Milleproroghe, mille delusioni per la banda larga
Il decreto milleproroghe, approvato ieri in Senato, contiene varie novità, ma la cosa più importante è che si continua nella tradizione del “gioco delle tre carte”, che ha animato la politica economica di questo governo. Il gioco è semplice: si fa una promessa, che costa soldi, e si dice che non si aumentano le tasse o che i soldi verranno da risparmi; poi inevitabilmente spunta o qualche ritocco di tasse (o la creazione di una nuova tassa, come la “tassa di scopo”), o i soldi vengono prelevati da fondi già destinati. In quest’ultimo caso, la cosa divertente è che questi fondi, iniziano a fare una girandola infinita: prima vengono destinati per un determinato obbiettivo, poi per un altro, poi per un altro ancora, e così via, finchè alla fine non si fa nulla, salvo tanti spot.
Sono pessimista? Non direi, semmai realista.
Prendiamo l’esempio del “digital divide”, ovvero del gap che separa l’Italia dal resto del Mondo civilizzato nel campo della banda larga: da tempo immemore il CIPE ha 800 milioni di euro congelati, che dovrebbero servire per sviluppare la banda larga, ma che non vengono spesi, a questi soldi il governo ne aveva aggiunti altri 100 milioni. I lavori però ad oggi non sono nemmeno iniziati, ma, anzi, siamo ancora nella fase progettuale senza che però ancora si sappia quanto costerà lo sviluppo della banda larga, quanto dovrà contribuire lo Stato e quanto i privati.

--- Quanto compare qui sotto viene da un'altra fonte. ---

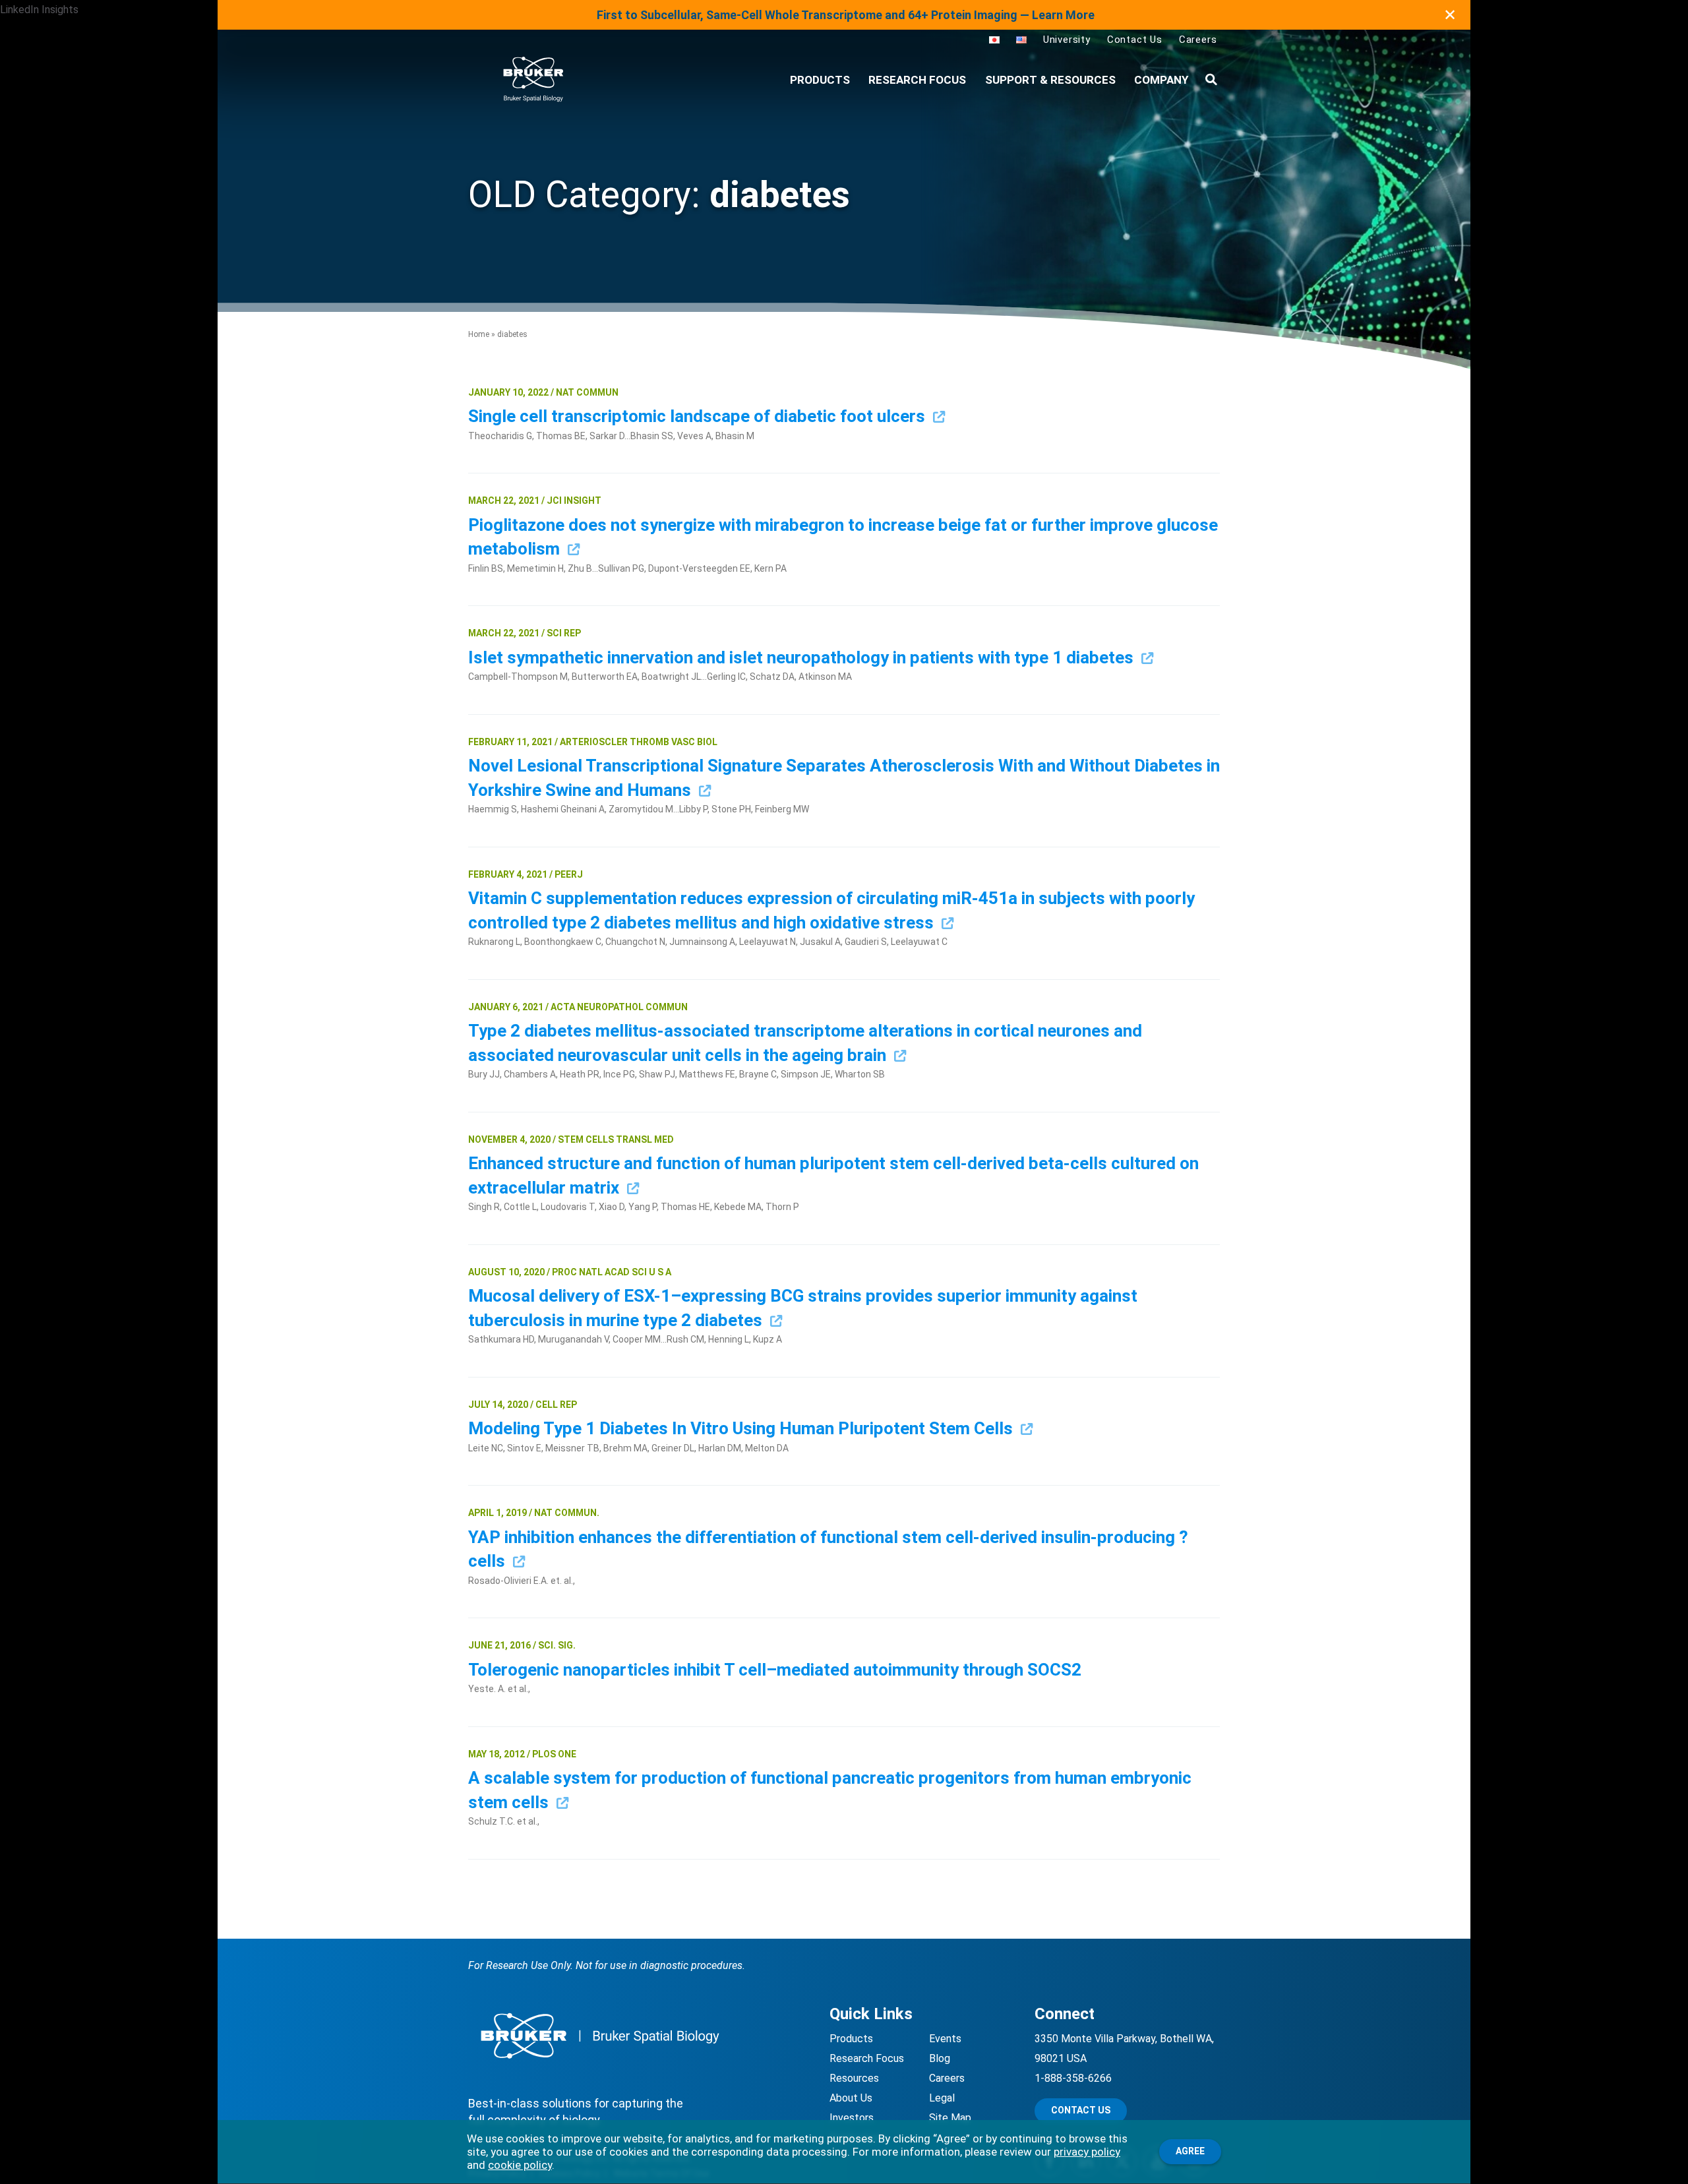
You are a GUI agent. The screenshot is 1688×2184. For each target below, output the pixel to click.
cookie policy (520, 2164)
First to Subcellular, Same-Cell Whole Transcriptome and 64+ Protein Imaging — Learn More (846, 15)
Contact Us (1134, 40)
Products (851, 2038)
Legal (942, 2098)
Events (945, 2038)
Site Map (950, 2117)
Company (1161, 79)
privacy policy (1087, 2151)
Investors (851, 2117)
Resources (854, 2078)
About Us (850, 2098)
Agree (1190, 2151)
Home (478, 334)
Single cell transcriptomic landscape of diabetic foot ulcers (698, 416)
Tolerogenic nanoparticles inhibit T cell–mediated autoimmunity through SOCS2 (776, 1670)
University (1067, 40)
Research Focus (917, 79)
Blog (939, 2058)
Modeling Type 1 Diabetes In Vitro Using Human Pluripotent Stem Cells (742, 1428)
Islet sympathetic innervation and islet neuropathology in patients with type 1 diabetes (802, 657)
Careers (1198, 40)
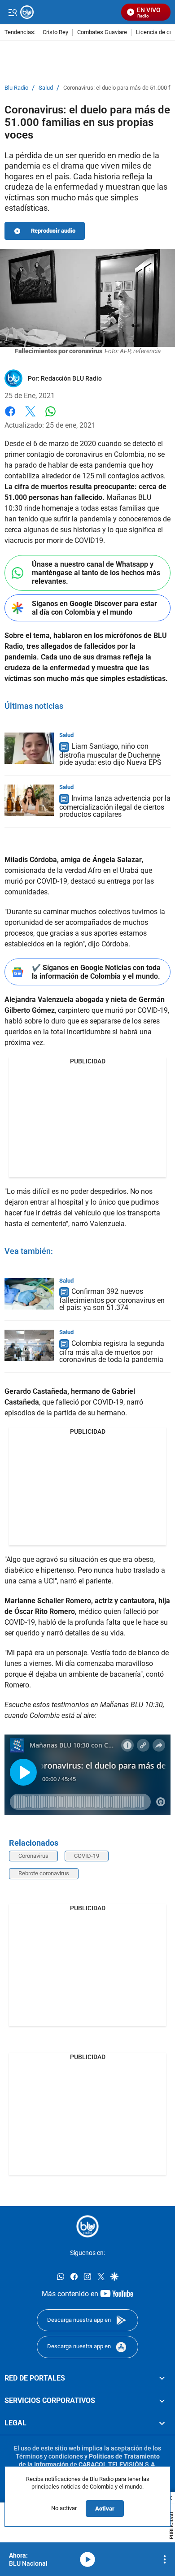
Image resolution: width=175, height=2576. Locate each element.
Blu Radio (16, 88)
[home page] (87, 2226)
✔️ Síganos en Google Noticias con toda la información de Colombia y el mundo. (96, 971)
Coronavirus (33, 1855)
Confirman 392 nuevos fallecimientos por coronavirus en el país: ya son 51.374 (112, 1300)
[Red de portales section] (162, 2378)
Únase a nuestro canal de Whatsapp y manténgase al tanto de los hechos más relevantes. (96, 572)
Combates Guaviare (102, 32)
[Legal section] (162, 2424)
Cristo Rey (55, 32)
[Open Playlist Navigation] (164, 2559)
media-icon (87, 2559)
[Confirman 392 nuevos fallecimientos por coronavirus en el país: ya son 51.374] (29, 1294)
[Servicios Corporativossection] (162, 2401)
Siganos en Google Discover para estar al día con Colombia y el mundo (94, 607)
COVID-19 (86, 1855)
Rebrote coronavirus (43, 1873)
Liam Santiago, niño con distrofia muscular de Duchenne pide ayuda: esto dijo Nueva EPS (110, 754)
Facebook (10, 416)
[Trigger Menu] (12, 12)
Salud (46, 88)
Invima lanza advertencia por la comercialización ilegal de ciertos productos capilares (115, 806)
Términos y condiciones (49, 2456)
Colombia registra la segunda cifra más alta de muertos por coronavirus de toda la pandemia (111, 1352)
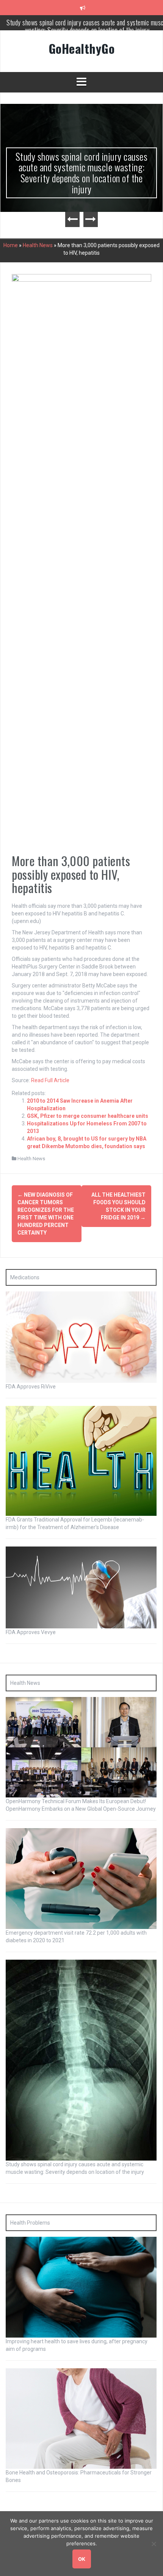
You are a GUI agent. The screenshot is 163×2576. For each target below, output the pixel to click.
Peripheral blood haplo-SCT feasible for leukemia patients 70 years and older (87, 26)
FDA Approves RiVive (31, 1387)
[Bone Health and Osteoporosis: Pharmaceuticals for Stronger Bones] (81, 2418)
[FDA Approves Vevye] (81, 1587)
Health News (38, 245)
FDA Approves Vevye (31, 1632)
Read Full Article (50, 1080)
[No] (153, 2544)
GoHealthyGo (82, 48)
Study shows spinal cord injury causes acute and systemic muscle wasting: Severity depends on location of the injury (82, 172)
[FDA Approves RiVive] (81, 1336)
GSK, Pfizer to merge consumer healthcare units (87, 1116)
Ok (81, 2559)
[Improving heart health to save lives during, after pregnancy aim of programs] (81, 2287)
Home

E così abbiamo 800 milioni già nei conti del CIPE, a cui si aggiungono 100 milioni di fondi FAS, per fare qualcosa che si sta ancora progettando e di cui nessuno conosce i costi. Ma la cosa interessante è che pochi giorni fa il ministro Romani affermava che nel milleproroghe ci sarebbe stato spazio per sviluppare il “digitale”: tutti pensavano si riferisse alla banda larga di internet, e invece lui si riferiva al passaggio alla televisione digitale. Infatti ha dichiarato: “nel Milleproroghe ci sono 30 mln dedicati allo switch-off, che corrispondono ai fondi che avevamo richiesto per completare il passaggio alla digitalizzazione entro la fine dell’anno o all’inizio del prossimo”.
Quindi, per portarci il digitale, il governo ha destinato altri 30 milioni, ma da dove spuntano? Da risparmi di spese inutili? Da maggiori entrate? Semplicemente li tolgono ai fondi destinati alla banda larga (ecco quindi il gioco di spostare sempre le risorse e fare sempre nuove promesse), come si evince dal comunicato che dice: “ Sono prorogati per l’anno 2011 gli interventi di cui all’articolo 1, commi 927, 928 e 929 della legge 27 dicembre 2006, n. 296. Per le finalità di cui al periodo precedente è autorizzata la spesa di 30 milioni di euro per l’anno 2011, da destinare al rifinanziamento del Fondo per il passaggio al digitale di cui all’articolo 1, comma 927, della legge 27 dicembre 2006, n. 296. Ai relativi oneri, pari a 30 milioni di euro per l’anno 2011, si provvede nell’ambito delle risorse finalizzate ad interventi per la banda larga dalla legge 18 giugno 2009, n. 69, nell’importo complessivo deliberato dal CIPE in data 11 gennaio 2011”.
Tutto chiaro? Devono fare qualcosa? Invece di fare i tagli alle spese inutili (a proposito: ma che fine hanno fatto i tagli alle auto blu che Brunetta aveva promesso??), decidono di togliere i soldi per progetti che avevano già promesso di realizzare. Se poi, proprio i soldi non bastano, allora si inserisce una nuova tassa (ma dicendo che non si aumentano le tasse, ovviamente) come quella sui biglietti del cinema. Da Luglio 2011, il biglietto del cinema costerà 1 euro in più, e i fondi così ottenuti serviranno a finanziare la produzione di film italiani e rifinanziare il FUS (Fondo Unico Spettacoli) e questo, lo si chiami come si vuole, è un balzello in più che graverà sulle tasche degli italiani.